#### Selection:
--------------------------------
The Accidental Cyberjournalist
Why do so few j-school students plan to go into online news?
By Barb Palser
Barb Palser (firstname.lastname@example.org), AJR's new-media columnist, is vice president, account management, with Internet Broadcasting.
Most of today's online journalists share a common bond: We all planned to do something else. In college we saw our future selves pounding the pavement, hammering out column inches, reading the evening news or catching the perfect camera shot — and many of us spent years doing those things. We never meant to wind up on the Web; it wasn't even an option.
The current generation of journalism grads, however, should be different. Having grown up with the Internet and being heavy online news users themselves, one would expect a fair number of them would be planning to hitch their professional wagons to the medium of the future. But, not so much.
When I visit journalism classrooms, I always ask how many students plan to be online journalists. The response, almost always, is none. Maybe one. A few colleagues have reported the same puzzling and somewhat humbling experience.
The University of Georgia's Annual Survey of Journalism and Mass Communication Graduates at 97 schools backs that up. The 2004 report revealed that far more students go after jobs in traditional media (20.6 percent for TV and 19.5 percent for daily newspapers) than the Internet (6.5 percent).
But the most publicized headline of the 2004 report was that the median starting salary for j-school graduates who take online jobs is $32,000, higher than for any other sector. Cable TV jobs followed at $30,000; newspapers were $26,000 and broadcast TV was a paltry $23,492.
It's not about money. If it were, they'd major in computer engineering and pick up a sweet $51,297 out of school. But isn't this the generation that's abandoning newspapers faster than any other? The Pew Research Center's reports — and plenty of other research — tell us that 18- to 29-year-olds rely less on newspapers and more on the Internet for news than any other age group. These kids are literally leading the new-media migration. Why, then, are so many of them boarding the old-media ship — especially when it's casting off staff at a worrisome rate?
There are several likely reasons, and most of them are not about journalism education. There's no doubt that colleges and universities have been slow to embrace or even understand online news as a core part of the curriculum. But there already are a lot of good graduate programs out there, and at this moment brilliant folks are working on efforts to revitalize journalism education; the Carnegie-Knight initiative led by former MSNBC.com Editor in Chief Merrill Brown is one example.
An obvious reason for the meager interest in pure online journalism jobs is that there aren't enough of them. Media companies are still structured so that virtually all of their reporting resources are tied to the core medium, with a small team assigned to repurpose that work for the Web. ("Repurposing" has a monotonous ring; no wonder interest is low.)
--------------------------------
From the column on online journalism, list each sector with the median starting salary it reports for journalism graduates in that sector.

Lines of data:
--------------------------------
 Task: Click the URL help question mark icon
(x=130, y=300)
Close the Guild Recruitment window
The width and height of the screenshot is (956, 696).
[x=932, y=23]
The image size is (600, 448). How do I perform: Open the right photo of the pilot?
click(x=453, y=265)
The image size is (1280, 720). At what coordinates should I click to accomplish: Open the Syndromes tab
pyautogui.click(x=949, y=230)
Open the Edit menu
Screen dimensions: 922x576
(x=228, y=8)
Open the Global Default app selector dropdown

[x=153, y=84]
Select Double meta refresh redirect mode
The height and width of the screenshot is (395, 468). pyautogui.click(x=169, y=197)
--------------------------------
#### Solution to this exercise:
Online: $32,000
Cable TV: $30,000
Newspapers: $26,000
Broadcast TV: $23,492